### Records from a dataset

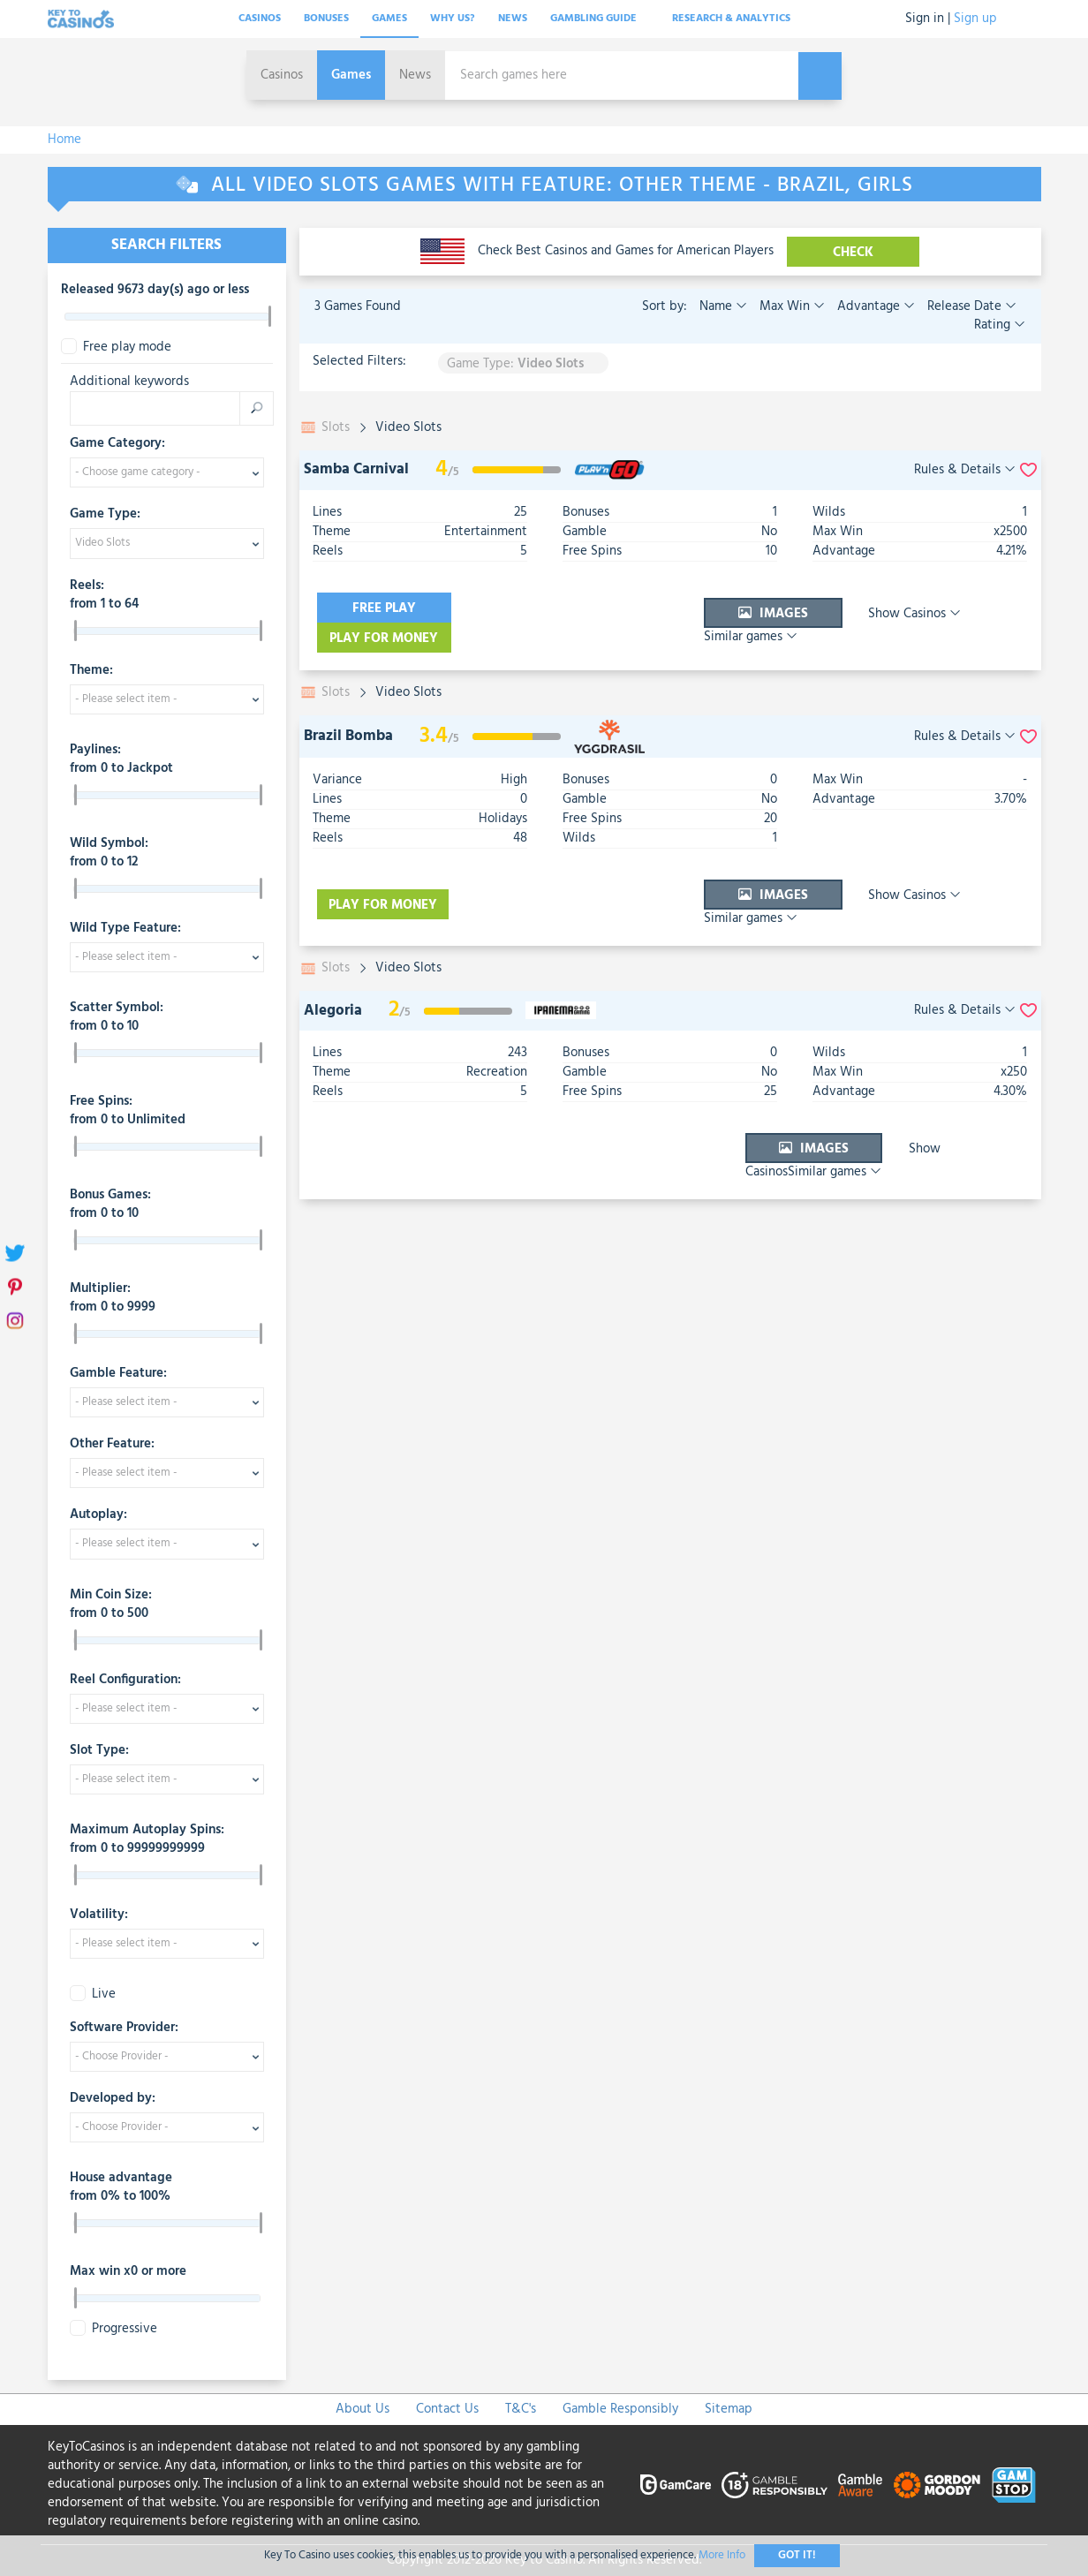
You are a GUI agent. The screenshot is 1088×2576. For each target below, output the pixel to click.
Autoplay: (98, 1515)
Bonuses (326, 18)
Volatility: (99, 1915)
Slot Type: (99, 1751)
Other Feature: (112, 1444)
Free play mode (116, 347)
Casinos (259, 18)
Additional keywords (129, 382)
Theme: (91, 671)
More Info (722, 2555)
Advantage (874, 306)
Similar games (977, 608)
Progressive (113, 2329)
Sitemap (728, 2409)
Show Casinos (857, 608)
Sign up (975, 18)
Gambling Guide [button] (599, 18)
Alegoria (333, 962)
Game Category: (117, 444)
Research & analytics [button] (737, 18)
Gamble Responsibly (620, 2409)
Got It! (797, 2555)
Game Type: (105, 515)
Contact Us (447, 2409)
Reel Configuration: (125, 1680)
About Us (362, 2409)
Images (718, 608)
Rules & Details (965, 470)
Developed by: (112, 2099)
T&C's (520, 2409)
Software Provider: (124, 2028)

### Job
Rewrite the items from the line holding "About Us (362, 2409)" through the end of the items, both included, renaming "Developed by" to "Built by" and leaving everything else the same.

### Result for this task
About Us (362, 2409)
Images (718, 608)
Rules & Details (965, 470)
Built by: (112, 2099)
T&C's (520, 2409)
Software Provider: (124, 2028)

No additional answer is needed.